Notice that it is an error trying to specify a default for flags: the
default value for a flag is always ``False``. If you feel the need to
implement non-boolean flags, you should use an option with two
choices, as explained in the "more features" section.

For consistency with the way the usage message is printed, I suggest
you to follow the Flag-Option-Required-Default (FORD) convention: in
the ``main`` function write first the flag arguments, then the option
arguments, then the required arguments and finally the default
arguments. This is just a convention and you are not forced to use it,
except for the default arguments (including the varargs) which must
stay at the end since it is required by the Python syntax.

plac for Python 2.X users
--------------------------------------------------

I do not use Python 3. At work we are just starting to think about
migrating to Python 2.6. It will take years before we even
think to migrate to Python 3. I am pretty much sure most Pythonistas
are in the same situation. Therefore plac_ provides a way to work
with function annotations even in Python 2.X (including Python 2.3).
There is no magic involved; you just need to add the annotations
by hand. For instance

::

  def main(dsn: "Database dsn", *scripts: "SQL scripts"):

becomes::

  def main(dsn, *scripts):
      ...
  main.__annotations__ = dict(
  dsn="Database dsn",
  scripts="SQL scripts")

One should be careful to much the keys of the annotations dictionary
with the names of the arguments in the annotated function; for lazy
people with Python 2.4 available the simplest way is to use the
``plac.annotations`` decorator that performs the check for you.

::

  @annotations(
      dsn="Database dsn",
      scripts="SQL scripts")
  def main(dsn, *scripts):
      ...

In the rest of this article I will assume that you are using Python 2.X with
``X >= 4`` and I will use the ``plac.annotations`` decorator. Notice however
that the tests for plac_ are supposed to run even with Python 2.3.

More features
--------------------------------------------------

One of the goals of plac is to have a learning curve of *minutes*, compared
to the learning curve of *hours* of argparse_. That does not mean
that I have removed all the features of argparse_. Actually
a lot of argparse_ power persists in plac_.
Until now, I have only showed simple annotations, but in general
an annotation is a 5-tuple of the form

  ``(help, kind, abbrev, type, choices, metavar)``

where ``help`` is the help message, ``kind`` is one of {"flag",
"option ", "positional"}, ``abbrev`` is a one-character string,
``type`` is callable taking a string in input, choices is a sequence
of values and ``metavar`` is a string.

``type`` is used to automagically convert the arguments from string
to any Python type; by default there is no convertion i.e. ``type=None``.
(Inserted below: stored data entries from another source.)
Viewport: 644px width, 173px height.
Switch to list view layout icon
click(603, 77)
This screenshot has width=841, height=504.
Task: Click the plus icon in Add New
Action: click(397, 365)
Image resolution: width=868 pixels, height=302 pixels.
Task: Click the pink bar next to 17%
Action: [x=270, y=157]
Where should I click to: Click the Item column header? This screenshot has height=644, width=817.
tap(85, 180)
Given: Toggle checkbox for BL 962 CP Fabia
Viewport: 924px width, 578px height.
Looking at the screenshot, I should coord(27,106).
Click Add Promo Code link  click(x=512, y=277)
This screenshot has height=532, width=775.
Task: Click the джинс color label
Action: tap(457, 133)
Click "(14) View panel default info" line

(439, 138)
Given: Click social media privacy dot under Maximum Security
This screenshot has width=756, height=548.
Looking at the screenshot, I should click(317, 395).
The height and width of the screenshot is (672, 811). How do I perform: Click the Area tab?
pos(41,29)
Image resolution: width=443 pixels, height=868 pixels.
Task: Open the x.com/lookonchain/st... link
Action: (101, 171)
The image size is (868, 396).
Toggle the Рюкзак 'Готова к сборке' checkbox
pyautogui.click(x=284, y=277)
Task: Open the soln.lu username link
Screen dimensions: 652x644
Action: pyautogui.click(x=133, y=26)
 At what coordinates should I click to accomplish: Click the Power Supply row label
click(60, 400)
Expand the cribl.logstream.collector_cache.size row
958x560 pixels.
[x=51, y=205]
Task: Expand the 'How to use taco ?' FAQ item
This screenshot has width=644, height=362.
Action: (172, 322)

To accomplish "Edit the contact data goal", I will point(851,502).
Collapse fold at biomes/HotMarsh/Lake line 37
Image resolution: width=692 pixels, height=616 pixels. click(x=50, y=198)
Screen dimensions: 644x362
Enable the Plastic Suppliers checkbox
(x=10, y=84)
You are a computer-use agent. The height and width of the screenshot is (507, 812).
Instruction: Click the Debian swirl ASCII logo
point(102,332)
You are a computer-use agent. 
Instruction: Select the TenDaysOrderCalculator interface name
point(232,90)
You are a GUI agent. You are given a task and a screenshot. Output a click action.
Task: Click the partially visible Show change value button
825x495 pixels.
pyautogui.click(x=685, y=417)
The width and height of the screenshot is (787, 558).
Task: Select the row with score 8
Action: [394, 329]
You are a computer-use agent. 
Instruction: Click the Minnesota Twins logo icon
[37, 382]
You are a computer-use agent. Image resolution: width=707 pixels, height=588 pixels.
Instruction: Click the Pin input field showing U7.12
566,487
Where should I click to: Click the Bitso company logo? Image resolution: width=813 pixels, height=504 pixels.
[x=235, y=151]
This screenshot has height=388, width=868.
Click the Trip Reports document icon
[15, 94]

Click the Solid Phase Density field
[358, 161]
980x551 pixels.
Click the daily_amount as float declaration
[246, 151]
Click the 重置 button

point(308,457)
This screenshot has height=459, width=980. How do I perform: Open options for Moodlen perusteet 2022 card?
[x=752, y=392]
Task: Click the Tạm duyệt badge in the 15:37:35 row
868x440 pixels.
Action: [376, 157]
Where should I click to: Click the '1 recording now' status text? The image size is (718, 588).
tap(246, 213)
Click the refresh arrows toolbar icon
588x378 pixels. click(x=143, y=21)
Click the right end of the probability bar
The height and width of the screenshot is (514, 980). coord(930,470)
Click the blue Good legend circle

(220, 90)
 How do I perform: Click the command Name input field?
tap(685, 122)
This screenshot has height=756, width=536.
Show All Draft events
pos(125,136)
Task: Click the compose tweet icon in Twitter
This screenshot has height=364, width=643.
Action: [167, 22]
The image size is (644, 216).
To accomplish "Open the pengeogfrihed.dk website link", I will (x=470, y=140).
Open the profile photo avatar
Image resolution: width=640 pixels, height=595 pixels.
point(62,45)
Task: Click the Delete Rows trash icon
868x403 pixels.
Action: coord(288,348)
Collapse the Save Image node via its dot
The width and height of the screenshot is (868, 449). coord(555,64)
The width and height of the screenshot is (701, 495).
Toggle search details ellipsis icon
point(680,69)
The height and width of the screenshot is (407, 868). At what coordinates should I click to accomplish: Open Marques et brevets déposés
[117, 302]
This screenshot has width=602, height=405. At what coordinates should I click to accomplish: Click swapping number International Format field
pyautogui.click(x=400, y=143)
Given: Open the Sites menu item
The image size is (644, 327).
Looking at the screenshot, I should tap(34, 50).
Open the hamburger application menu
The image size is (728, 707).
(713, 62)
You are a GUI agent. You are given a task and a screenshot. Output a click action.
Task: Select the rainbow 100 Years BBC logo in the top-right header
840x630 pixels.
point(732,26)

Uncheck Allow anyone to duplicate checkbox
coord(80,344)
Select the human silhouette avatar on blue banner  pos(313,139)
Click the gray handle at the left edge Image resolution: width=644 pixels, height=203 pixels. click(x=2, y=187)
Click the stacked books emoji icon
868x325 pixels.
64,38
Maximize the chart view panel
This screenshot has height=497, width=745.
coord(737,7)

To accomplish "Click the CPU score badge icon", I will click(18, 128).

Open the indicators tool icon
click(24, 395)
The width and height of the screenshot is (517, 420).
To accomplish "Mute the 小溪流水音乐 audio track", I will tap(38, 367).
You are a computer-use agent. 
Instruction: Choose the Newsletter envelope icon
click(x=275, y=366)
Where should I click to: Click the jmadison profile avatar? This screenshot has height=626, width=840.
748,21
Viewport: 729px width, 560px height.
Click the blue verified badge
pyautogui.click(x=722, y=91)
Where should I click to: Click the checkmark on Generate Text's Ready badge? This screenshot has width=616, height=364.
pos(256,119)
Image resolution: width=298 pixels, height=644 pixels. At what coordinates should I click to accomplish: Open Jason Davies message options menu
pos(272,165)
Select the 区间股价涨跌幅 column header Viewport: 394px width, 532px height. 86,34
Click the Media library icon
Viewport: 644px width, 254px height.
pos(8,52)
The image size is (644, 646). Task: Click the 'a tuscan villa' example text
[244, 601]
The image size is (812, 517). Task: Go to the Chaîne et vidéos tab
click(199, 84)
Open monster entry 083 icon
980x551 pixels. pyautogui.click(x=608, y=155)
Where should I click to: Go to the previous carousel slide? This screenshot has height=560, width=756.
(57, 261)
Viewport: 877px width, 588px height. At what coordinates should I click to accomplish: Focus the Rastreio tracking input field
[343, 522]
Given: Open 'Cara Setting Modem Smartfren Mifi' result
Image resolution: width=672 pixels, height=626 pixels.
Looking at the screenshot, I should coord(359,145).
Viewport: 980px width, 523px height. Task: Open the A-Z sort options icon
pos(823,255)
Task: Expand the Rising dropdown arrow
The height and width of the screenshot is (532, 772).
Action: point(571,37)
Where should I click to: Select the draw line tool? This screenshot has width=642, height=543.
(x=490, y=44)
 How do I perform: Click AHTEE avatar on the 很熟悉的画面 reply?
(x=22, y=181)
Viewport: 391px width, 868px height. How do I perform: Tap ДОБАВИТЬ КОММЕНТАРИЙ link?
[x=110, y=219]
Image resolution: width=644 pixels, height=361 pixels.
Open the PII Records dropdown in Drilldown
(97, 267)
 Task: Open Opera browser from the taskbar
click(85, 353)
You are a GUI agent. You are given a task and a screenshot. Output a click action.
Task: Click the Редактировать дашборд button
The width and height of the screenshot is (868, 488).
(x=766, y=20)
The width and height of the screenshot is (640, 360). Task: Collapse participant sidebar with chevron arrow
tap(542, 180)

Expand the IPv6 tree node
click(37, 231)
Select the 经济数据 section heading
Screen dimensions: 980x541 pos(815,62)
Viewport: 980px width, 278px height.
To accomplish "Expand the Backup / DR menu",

``choices`` is used to restrict the number of the valid
options; by default there is no restriction i.e. ``choices=None``.

``metavar`` is used to change the argument name in the usage message
(and only there); by default the metavar is equal to the name of the
argument, unless the argument has a default and in such a case is
equal to the stringified form of the default.

Here is an example showing many of the features (shamelessly stolen
from the argparse_ documentation):

 .. include:: example10.py
    :literal:

Here is the usage for the script::

 usage: example10.py [-h] {add,mul} [n [n ...]]
 
 A script to add and multiply numbers

 positional arguments:
   {add,mul}   The name of an operator
   n           A number

 optional arguments:
   -h, --help  show this help message and exit

Notice that the docstring of the ``main`` function has been automatically added
to the usage message. Here are a couple of examples of use::

 $ python example10.py add 1 2 3 4
 10.0
 $ python example10.py mul 1 2 3 4
 24.0
 $ python example10.py ad 1 2 3 4 # a mispelling error
 usage: example10.py [-h] {add,mul} [n [n ...]]
 example10.py: error: argument operator: invalid choice: 'ad' (choose from 'add', 'mul')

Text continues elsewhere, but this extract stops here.